# Provided material:
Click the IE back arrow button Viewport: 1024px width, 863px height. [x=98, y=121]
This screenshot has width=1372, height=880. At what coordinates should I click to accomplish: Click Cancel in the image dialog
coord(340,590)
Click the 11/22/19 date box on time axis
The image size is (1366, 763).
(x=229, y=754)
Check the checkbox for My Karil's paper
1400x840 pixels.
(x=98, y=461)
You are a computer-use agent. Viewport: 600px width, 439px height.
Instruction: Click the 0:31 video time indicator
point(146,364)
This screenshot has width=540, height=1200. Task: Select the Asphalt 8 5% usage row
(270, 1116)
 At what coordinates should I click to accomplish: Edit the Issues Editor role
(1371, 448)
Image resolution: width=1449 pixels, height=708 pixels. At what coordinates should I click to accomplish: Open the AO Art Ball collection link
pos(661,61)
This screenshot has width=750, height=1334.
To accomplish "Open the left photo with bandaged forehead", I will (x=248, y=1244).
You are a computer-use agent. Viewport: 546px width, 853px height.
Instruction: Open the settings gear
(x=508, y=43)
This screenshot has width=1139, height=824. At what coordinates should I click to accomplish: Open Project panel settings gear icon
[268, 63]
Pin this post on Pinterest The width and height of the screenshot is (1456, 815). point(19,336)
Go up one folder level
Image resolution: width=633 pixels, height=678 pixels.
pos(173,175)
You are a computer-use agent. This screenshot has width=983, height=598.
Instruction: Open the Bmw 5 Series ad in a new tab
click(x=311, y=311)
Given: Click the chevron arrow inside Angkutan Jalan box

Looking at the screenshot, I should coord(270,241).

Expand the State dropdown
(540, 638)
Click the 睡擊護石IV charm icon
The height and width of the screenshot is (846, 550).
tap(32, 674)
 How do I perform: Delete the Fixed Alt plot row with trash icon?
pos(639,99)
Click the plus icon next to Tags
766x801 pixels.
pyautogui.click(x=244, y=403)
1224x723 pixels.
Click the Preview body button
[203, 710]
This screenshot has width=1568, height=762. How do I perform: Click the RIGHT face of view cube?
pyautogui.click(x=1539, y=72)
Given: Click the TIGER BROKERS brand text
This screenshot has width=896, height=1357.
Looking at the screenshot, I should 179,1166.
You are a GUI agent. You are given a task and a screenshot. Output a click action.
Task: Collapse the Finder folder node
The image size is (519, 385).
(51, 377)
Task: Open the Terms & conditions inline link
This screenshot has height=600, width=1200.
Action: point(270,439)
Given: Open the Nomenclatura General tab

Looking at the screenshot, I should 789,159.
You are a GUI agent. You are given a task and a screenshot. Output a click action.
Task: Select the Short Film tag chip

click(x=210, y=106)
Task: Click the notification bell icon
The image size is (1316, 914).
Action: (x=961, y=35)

# What the task requires:
Give the records again, unchanged and complete.

# Solution for this task:
Click the IE back arrow button Viewport: 1024px width, 863px height. [x=98, y=121]
This screenshot has width=1372, height=880. At what coordinates should I click to accomplish: Click Cancel in the image dialog
coord(340,590)
Click the 11/22/19 date box on time axis
The image size is (1366, 763).
(x=229, y=754)
Check the checkbox for My Karil's paper
1400x840 pixels.
(x=98, y=461)
You are a computer-use agent. Viewport: 600px width, 439px height.
Instruction: Click the 0:31 video time indicator
point(146,364)
This screenshot has width=540, height=1200. Task: Select the Asphalt 8 5% usage row
(270, 1116)
 At what coordinates should I click to accomplish: Edit the Issues Editor role
(1371, 448)
Image resolution: width=1449 pixels, height=708 pixels. At what coordinates should I click to accomplish: Open the AO Art Ball collection link
pos(661,61)
This screenshot has width=750, height=1334.
To accomplish "Open the left photo with bandaged forehead", I will (x=248, y=1244).
You are a computer-use agent. Viewport: 546px width, 853px height.
Instruction: Open the settings gear
(x=508, y=43)
This screenshot has width=1139, height=824. At what coordinates should I click to accomplish: Open Project panel settings gear icon
[268, 63]
Pin this post on Pinterest The width and height of the screenshot is (1456, 815). point(19,336)
Go up one folder level
Image resolution: width=633 pixels, height=678 pixels.
pos(173,175)
You are a computer-use agent. This screenshot has width=983, height=598.
Instruction: Open the Bmw 5 Series ad in a new tab
click(x=311, y=311)
Given: Click the chevron arrow inside Angkutan Jalan box

Looking at the screenshot, I should coord(270,241).

Expand the State dropdown
(540, 638)
Click the 睡擊護石IV charm icon
The height and width of the screenshot is (846, 550).
tap(32, 674)
 How do I perform: Delete the Fixed Alt plot row with trash icon?
pos(639,99)
Click the plus icon next to Tags
766x801 pixels.
pyautogui.click(x=244, y=403)
1224x723 pixels.
Click the Preview body button
[203, 710]
This screenshot has width=1568, height=762. How do I perform: Click the RIGHT face of view cube?
pyautogui.click(x=1539, y=72)
Given: Click the TIGER BROKERS brand text
This screenshot has width=896, height=1357.
Looking at the screenshot, I should 179,1166.
You are a GUI agent. You are given a task and a screenshot. Output a click action.
Task: Collapse the Finder folder node
The image size is (519, 385).
(51, 377)
Task: Open the Terms & conditions inline link
This screenshot has height=600, width=1200.
Action: point(270,439)
Given: Open the Nomenclatura General tab

Looking at the screenshot, I should 789,159.
You are a GUI agent. You are given a task and a screenshot. Output a click action.
Task: Select the Short Film tag chip

click(x=210, y=106)
Task: Click the notification bell icon
The image size is (1316, 914).
Action: (x=961, y=35)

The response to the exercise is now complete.